Filmmaker Isaac Nabwana, left, and East Northport native Alan Hofmanis. (Hofmanis'...

Filmmaker Isaac Nabwana, left, and East Northport native Alan Hofmanis. (Hofmanis' face is covered with fake blood, while he takes a break from shooting one of Nabwana's movies.) Credit: Wakaliwood

Isaac Godfrey Geoffrey Nabwana, an action-film director from Uganda, is about to have his moment in America thanks largely to a Long Islander who’s been working behind the scenes.

Alan Hofmanis, an East Northport native, flew to Uganda nearly 10 years ago to meet Nabwana and wound up staying to work as the filmmaker’s unofficial publicist, agent and occasional star. “People ask me, why am I there?” Hofmanis says. “I think he’s a genius.”

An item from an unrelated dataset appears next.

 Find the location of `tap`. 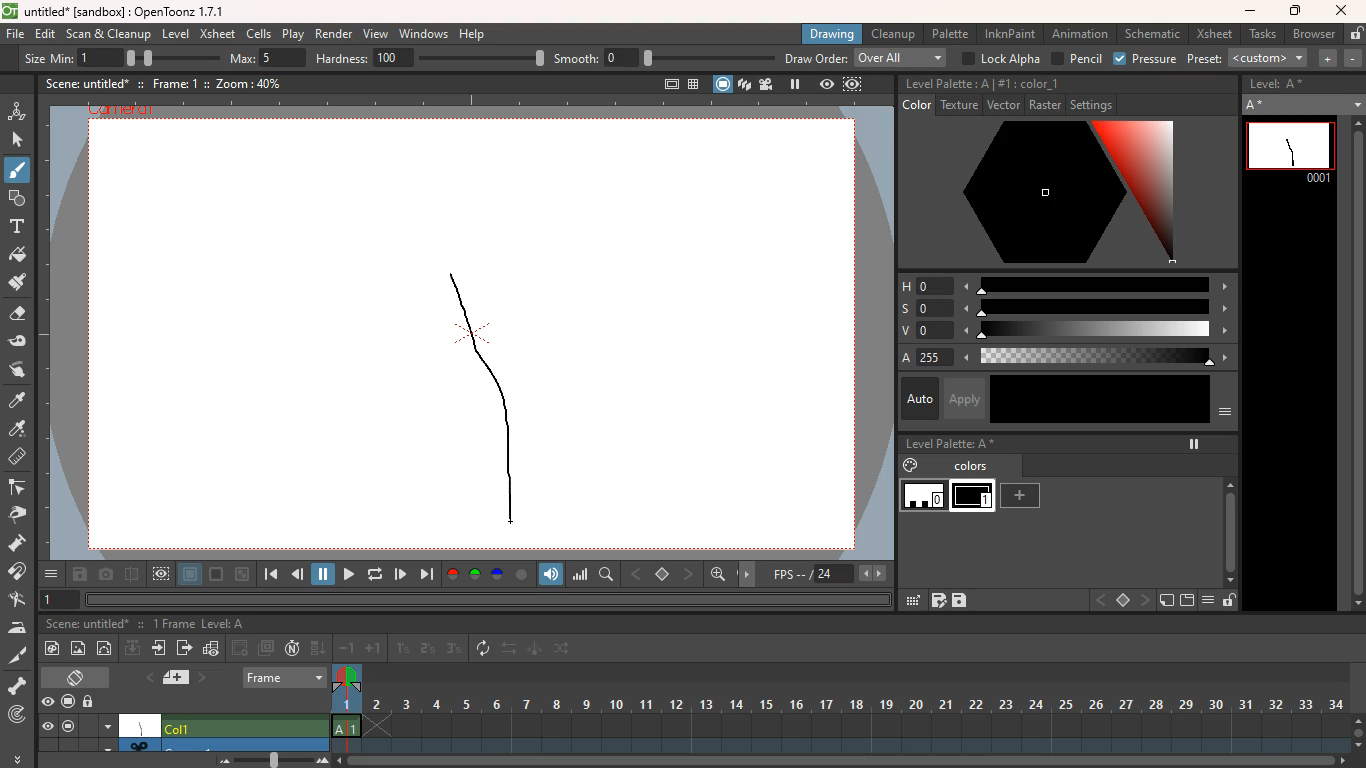

tap is located at coordinates (20, 601).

Hofmanis has become a kind of ambassador for Nabwana’s low-budget but highly imaginative action films. His output is so prolific (more than 30 films and counting) that he likes to call his hometown Wakaliwood. As for Hofmanis, his years of working on the director’s behalf — entering the films into festivals, helping launch a Kickstarter campaign, flying back to New York to meet with film-industry insiders — are finally paying off. He has secured a home-video distribution deal for Nabwana that begins later this year. He also will embark on a tour to host Nabwana’s “Bad Black” (starring Hofmanis himself) at more than two dozen theaters across the United States. That tour begins Monday, May 13, at no less prestigious a venue than Manhattan's Museum of Modern Art. It is also scheduled to be screened May 23 at Cinema Arts Centre in Huntington.

“I’m so honored,” Nabwana, who could not obtain a visa to leave Uganda, said by phone from home earlier this week. “It has been our dream for so many years that someone could come and find our products and reach them all over the world.”

Hofmanis, a former film-festival programmer who also worked at Huntington’s Cinema Arts Centre, first heard of Nabwana when a friend showed him a trailer on YouTube. Commenters poked fun at the crude special effects and shaggy fight choreography, but Hofmanis was intrigued by the creativity and resourcefulness on display. Two weeks later, Hofmanis was in Uganda, asking directions to Wakaliga, a slum in the capital of Kampala.

“I think I bought the world’s most expensive movie tickets,” Hofmanis recalls telling himself. “And there wasn’t even a theater.”

What he found was a village with little to no electricity and ditches for sewers. There, Nabwana had set himself up as a one-man film studio, using locals as actors and fashioning props from whatever he found — car parts, kitchen utensils, chunks of wood. Special effects, such as explosions, are generated on scavenged computers that Nabwana found and rebuilt himself.

The results can be chaotic, to say the least — especially when coupled with running audio commentary by a “video joker,” or VJ, who half explains and half mocks the action on screen.

“I thought it was kind of amazing,” says Ron Magliozzi, film curator at the Museum of Modern Art, who first encountered Nabwana’s work after meeting Hofmanis through a colleague. “These films make 'Mystery Science Theater' look like a PBS documentary.”

In June, the American Genre Film Archive, known as AGFA — a sister company of Alamo Drafthouse, the art-house theatrical chain — will release a Blu-ray/DVD set of Nabwana’s “Who Killed Captain Alex?” and “Bad Black.” Joe Ziemba, director of AGFA, says the discs will be packed with extras, from featurettes to mini-docs to audio commentary, all of it curated by Hofmanis.

“Alan is like the tank going into battle,” Ziemba says. “The films are Isaac’s vision, but Alan makes sure everything happens.”

Hofmanis says his main goal for Nabwana is simply exposure. “I don’t think it’s right that people know James Cameron but they don’t know him,” he says. “I just want people to have the opportunity to see his movies.”